Cientistas dos EUA descobrem homem com ‘superanticorpos’ contra a Covid-19

O imunologista Marcelo Bossois explica que a condição, que protege até de mutações do coronavírus, é um fenômeno raro

  • Por Jovem Pan
  • 18/03/2021 10h19 - Atualizado em 18/03/2021 16h42
SUAMY BEYDOUN/AGIF - AGÊNCIA DE FOTOGRAFIA/ESTADÃO CONTEÚDODe acordo com o estudo, mesmo se os anticorpos fossem diluídos em 1 para mil, seriam capazes de matar 99% dos vírus ativos

Uma descoberta está intrigando pesquisadores nos Estados Unidos. No ano passado, o escritor americano John Hollis, de 54 anos, viu o amigo com quem divide apartamento ser diagnosticado com a Covid-19. Hollis relata que apesar do susto, não desenvolveu a doença. Meses depois, o escritor foi convidado por um médico e professor da Universidade George Mason, para participar de um estudo.

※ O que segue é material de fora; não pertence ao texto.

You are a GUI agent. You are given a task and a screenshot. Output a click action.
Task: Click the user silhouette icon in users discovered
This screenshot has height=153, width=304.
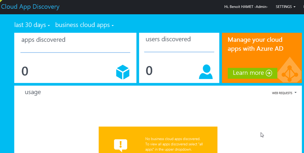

O resultado do teste mostrou que Hollis havia sido infectado pelo coronavírus e desenvolveu superanticorpos que o protegem, inclusive de mutações. De acordo com o imunologista Marcelo Bossois, esse é um fenômeno raro. “5% da população tem essa característica peculiar na produção de anticorpos que são muito mais hábeis para estruturas específicas do vírus, como o domínio de ligação do receptor. O domínio de reação do receptor é a estrutura que o anticorpo se liga na proteína do vírus, inativa a proteína do vírus facilita que as células imunitárias venham englobar esse vírus e destruí-lo.”

Em entrevista à BBC, o médico responsável pelo estudo explicou que os anticorpos desenvolvidos por ele atacam diversas partes do vírus, ao mesmo tempo que o eliminam rapidamente. Ainda segundo o imunologista Marcelo Bossois, a descoberta contribui positivamente com a ciência, pois permite que os especialistas estudem diferentes formas de atacar o vírus. “Acho bem interessante essa questão desses pacientes, até porque a gente poderia estudar geneticamente esses pacientes e tentar, de alguma maneira, usar esses dados e fazer com que as vacinas então pudessem estimular determinados perfis imunológicos nossos para haver uma preponderância maior de anticorpos de alta avidez”, disse. De acordo com o estudo, mesmo se os anticorpos fossem diluídos em 1 para mil, seriam capazes de matar 99% dos vírus ativos.